__Activity__:
Below are entries; count the lines among them that contain the word "computer", and give only the count.
Start of Provided records
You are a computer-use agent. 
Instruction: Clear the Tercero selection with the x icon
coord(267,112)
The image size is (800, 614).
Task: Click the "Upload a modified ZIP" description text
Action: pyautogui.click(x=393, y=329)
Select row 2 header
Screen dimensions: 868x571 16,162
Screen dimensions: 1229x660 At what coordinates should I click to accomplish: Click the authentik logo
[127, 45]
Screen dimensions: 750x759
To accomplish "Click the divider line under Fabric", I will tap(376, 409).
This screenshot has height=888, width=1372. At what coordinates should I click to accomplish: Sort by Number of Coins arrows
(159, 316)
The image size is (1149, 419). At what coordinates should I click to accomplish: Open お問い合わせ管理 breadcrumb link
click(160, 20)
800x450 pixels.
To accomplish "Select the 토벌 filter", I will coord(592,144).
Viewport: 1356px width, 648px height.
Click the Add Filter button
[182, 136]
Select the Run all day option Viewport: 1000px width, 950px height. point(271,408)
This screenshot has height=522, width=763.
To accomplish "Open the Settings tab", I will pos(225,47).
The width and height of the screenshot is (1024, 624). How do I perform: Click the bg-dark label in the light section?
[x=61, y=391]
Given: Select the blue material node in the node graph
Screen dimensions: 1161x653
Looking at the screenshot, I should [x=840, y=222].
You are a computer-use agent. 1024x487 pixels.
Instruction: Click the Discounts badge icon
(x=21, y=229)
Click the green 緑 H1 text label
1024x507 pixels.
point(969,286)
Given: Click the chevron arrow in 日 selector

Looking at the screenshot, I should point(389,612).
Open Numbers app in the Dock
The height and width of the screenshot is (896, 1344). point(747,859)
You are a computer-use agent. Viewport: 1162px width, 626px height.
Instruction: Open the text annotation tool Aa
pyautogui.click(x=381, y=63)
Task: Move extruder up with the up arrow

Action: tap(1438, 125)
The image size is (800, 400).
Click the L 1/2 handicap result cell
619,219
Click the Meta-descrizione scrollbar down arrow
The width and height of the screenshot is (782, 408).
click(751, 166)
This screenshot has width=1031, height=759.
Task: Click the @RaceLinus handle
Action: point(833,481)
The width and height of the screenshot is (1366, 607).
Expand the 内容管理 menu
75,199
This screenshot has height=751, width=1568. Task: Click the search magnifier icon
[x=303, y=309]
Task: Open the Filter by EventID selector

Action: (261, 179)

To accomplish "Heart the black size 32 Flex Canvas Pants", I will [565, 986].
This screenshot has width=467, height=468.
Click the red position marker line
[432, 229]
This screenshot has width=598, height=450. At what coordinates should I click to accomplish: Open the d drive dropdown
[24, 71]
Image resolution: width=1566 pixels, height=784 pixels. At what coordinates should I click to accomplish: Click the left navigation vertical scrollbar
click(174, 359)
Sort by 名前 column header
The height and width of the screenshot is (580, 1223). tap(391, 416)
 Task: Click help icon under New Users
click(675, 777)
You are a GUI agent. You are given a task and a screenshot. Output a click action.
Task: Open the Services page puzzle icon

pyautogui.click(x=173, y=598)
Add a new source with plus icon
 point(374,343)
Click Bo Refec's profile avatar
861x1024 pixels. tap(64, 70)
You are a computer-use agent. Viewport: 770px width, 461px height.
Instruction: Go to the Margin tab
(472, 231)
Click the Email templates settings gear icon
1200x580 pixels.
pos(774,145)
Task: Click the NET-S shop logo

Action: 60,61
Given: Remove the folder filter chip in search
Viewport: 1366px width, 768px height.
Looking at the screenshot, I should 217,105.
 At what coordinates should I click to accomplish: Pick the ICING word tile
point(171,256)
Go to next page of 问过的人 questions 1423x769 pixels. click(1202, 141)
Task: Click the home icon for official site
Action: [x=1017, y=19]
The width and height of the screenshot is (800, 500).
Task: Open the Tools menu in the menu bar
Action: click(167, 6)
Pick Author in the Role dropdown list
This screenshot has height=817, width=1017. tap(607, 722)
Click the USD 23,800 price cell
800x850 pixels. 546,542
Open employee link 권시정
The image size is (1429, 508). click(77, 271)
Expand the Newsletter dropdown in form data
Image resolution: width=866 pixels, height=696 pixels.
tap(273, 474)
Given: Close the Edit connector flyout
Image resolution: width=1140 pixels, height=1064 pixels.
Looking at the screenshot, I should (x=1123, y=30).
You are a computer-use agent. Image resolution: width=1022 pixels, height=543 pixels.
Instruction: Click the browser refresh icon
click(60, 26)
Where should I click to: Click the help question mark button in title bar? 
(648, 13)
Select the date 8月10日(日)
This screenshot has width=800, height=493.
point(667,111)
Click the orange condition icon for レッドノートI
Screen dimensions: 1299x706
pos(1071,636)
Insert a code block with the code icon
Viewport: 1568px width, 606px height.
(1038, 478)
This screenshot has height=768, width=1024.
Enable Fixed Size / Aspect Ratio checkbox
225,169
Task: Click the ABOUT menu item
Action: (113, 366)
End of Provided records
__Written answer__:
5